Poggio Mandorlo is a winery located on the slopes of Mount Amiata, an extinct volcano that rises between the Val d’Orcia and the hills of the Tuscan Maremma. The dream of four friends to produce wine became a reality in 2001, the year in which the company was founded, and today it has the collaboration of the well-known oenologist Filippo Paoletti. The estate covers an area of 38 hectares, where varieties such as Sangiovese, Merlot and Cabernet Franc are grown. Great work in the vineyard and in the cellar, combined with a unique terroir, are the ingredients of Poggio Mandorlo wines: a perfect synthesis of power and elegance.
Winemaking
The Vigneto di Poggio is the latest addition to the Poggio Mandorlo range and fully demonstrates the great versatility of a terroir capable of expressing great varietal rigour even with international varieties.

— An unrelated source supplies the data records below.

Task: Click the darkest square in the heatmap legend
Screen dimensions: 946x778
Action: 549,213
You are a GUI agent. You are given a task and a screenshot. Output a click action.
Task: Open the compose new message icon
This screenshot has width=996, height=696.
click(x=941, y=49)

Vineyard planted between 2001 and 2002. Soil of sandstone marl and limestone. North/west exposure and altitude of 400 metres above sea level. Spurred cordon training system with a planting density of 6,000 vines per hectare. Manual harvesting with grape selection. Yield of 5000 kg/ha. Fermentation in steel vats at a controlled temperature of between 14° and 16°C with multiple delicate daily punching-downs. Maceration period of 8 to 12 days with chemical and sensory analysis throughout. Ageing 12 months in steel.
Tasting notes
Intense ruby red tending to purple with violet hues. Varietal olfactory notes of fresh and dried flowers and sweet fruit. Delicate and integrated acid vein in a sip that fully expresses the softness and drinkability of Merlot.Recommended serving temperature: 14° — 16°C
Food pairing
It goes perfectly with pasta with meat sauces, white and red meats, cured meats and medium-aged cheeses.